Reivindicación y nostalgia

Tal era nuestra costumbre y pericia en esas operaciones que no comprendíamos por qué no nos dejaban coger armas «de verdad», dado que para nosotros siempre «ya éramos mayores»

Un niño en la celebración de una partida de caza por un grupo de cazadores en un pueblo de España en 1959.

Un niño en la celebración de una partida de caza por un grupo de cazadores en un pueblo de España en 1959.Europa Press

Recuerdo mi más tierna infancia, cuando te crees capaz de todo y vives intentando demostrar que es verdad. Eso te hacía cometer locuras hoy impensables que hacían que nuestros mayores se echasen las manos a la cabeza y volvieran a decirnos eso de que, gracias a Dios, «tenéis un ángel de la guarda que hizo la mili en la legión».

Pero había cosas que no estaban a nuestro alcance, como coger un arma, simplemente porque nunca lo estaban materialmente. Era quizás esa prohibición temporal («hasta que no crezcas») la que nos motivaba aún más a aprender por la vista todo lo que rodeaba al disparar, ya fueran gestos, posición, forma de encare, … pero sin cogerlas. Ello se iba remediando con las escopetas y rifles de juguete, algunos tan realistas como una escopeta paralela que se abría y había que meter unos cartuchos de plástico, pero que sólo hacía «pum», o ese rifle de cerrojo, que había que acerrojar en sus tres movimientos para que lo hiciese. Tal era nuestra costumbre y pericia en esas operaciones que no comprendíamos por qué no nos dejaban coger armas «de verdad», dado que para nosotros siempre «ya éramos mayores», e incluso lo demostrábamos con no poca pericia en el uso de las escopetas de aire comprimido (únicas armas que nos permitían usar con bastante libertad), nada más conseguir la fuerza suficiente para abrirla y sujetarla.

Nos dábamos cuenta de que no éramos precisamente Bunting, lo que nos obligaba a reconocer que, sorprendentemente, a los siete años todavía no se es «mayor»

Cuando llegábamos a una madurez tal como la de nuestra primera comunión, en casa recibíamos el gran regalo de poder empezar a disparar con pólvora, casi siempre con una heredada escopeta del 12 mms. Llegaba el examen familiar, todos pendientes del uso de esa «escopeta de verdad» y, ante público baño de humildad, nos dábamos cuenta de que no éramos precisamente Bunting, lo que nos obligaba a reconocer que, sorprendentemente, a los siete años todavía no se es «mayor». Había que perseverar en esas filas de hermanos y primos en las que uno por uno íbamos disparando a un bote bajo la férrea vigilancia de uno o varios adultos.

Era el mejor momento del día. Y también una prueba de triaje, porque separaba al que se aburría de hacer cola para hacer dos o tres míseros disparos, del que hubiera guardado cola durante horas para poder hacer sólo uno más.
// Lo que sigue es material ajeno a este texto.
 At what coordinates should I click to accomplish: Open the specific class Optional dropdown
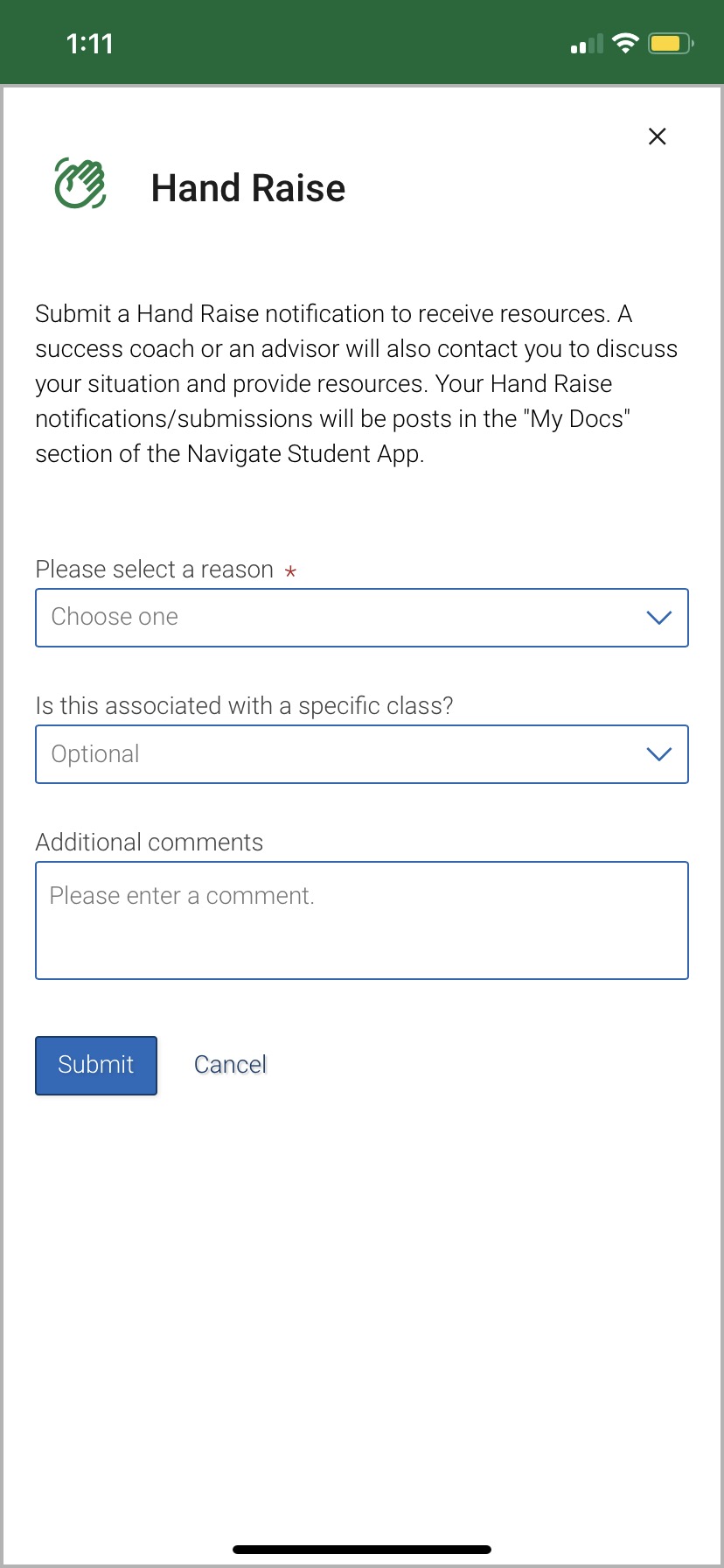click(362, 754)
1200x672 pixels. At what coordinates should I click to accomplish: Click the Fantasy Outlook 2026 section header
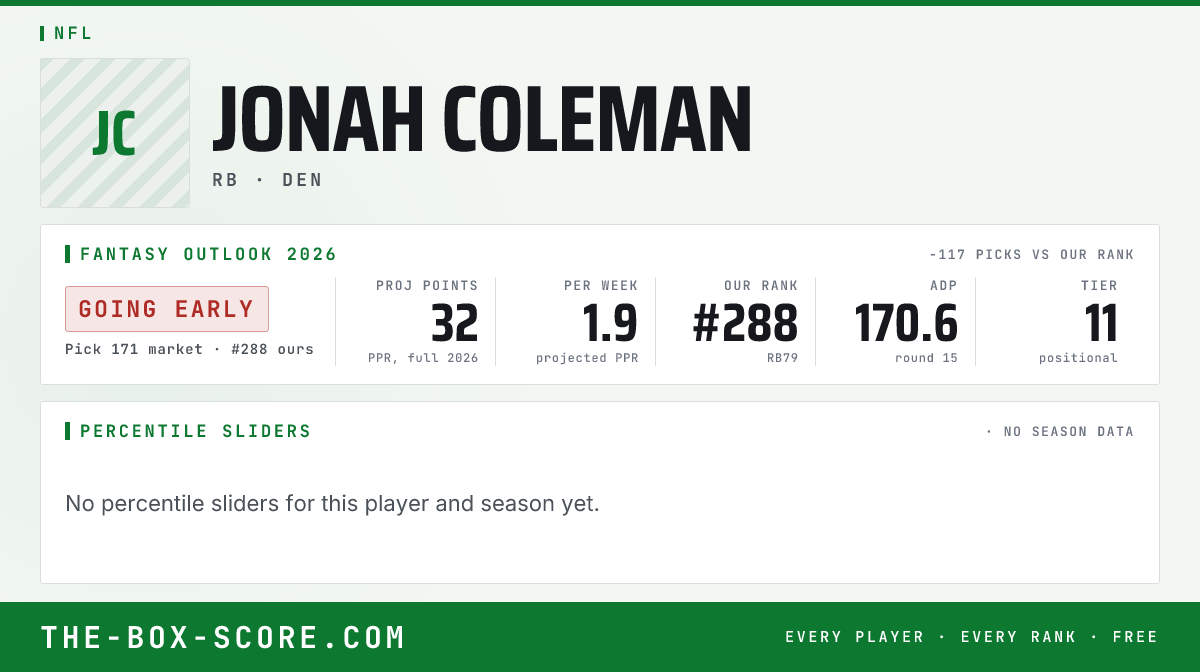point(208,254)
Estábamos todavía en la sociedad del mérito y la capacidad, y la afición era un mérito que podría hacerte llegar a la capacidad.

En, para nosotros, unos larguísimos meses o años, el aprendizaje había avanzado y nos llegaba la posibilidad de disparar de verdad sobre piezas vivas. Evidentemente primero las más fáciles; casi siempre conejos en perfecta visibilidad. Sólo cuando se demostraba absoluta soltura en esos lances podíamos ocupar un puesto solos, pero en situación de no poder ser peligro para nadie más que para nosotros. Hoy a nuestros mayores les hubieran quitado la patria potestad por semejante locura, pero no conozco a nadie de esa escuela (y prácticamente lo somos todos los que nacimos hasta 1980) que se haya pegado un tiro o lo haya pegado en esas circunstancias.

Y llegó la acción expropiatoria del Estado sobre la educación de los hijos, que determinó qué cosas no podían enseñarse y mucho menos, dejarse hacer. La acción paterna fue sustituida por el examen o certificado público de capacitación y el aprobado dejaron de darlo padres o el consejo de familia, pasando a concederlo funcionarios aburridos que abominan de su trabajo.

Siempre quedaron valientes «bandoleros sociales» que se rebelaron contra la injusta incautación de su patria potestad y continuaron secretamente en la educación tradicional de sus hijos en el uso de las armas. Todos nos conocemos (¿he dicho «nos»?) y, pese a haber andado por el filo de la navaja de ser descubiertos por esos nuevos bomberos de Fahrenheit 451, se consiguió el objetivo y hoy incluso han prescrito esos pecados, por lo que podemos decir orgullosos que nuestros pupilos manejan las armas con muchísimo más respeto y seguridad que los que se han formado a los pechos de ese Estado incautador de la autonomía paterna y que ejerce su potestad por medio de esos tristes y aburridos certificadores de aptitudes, que han salido del aula del maestro Ciruela, que no sabía leer y puso escuela.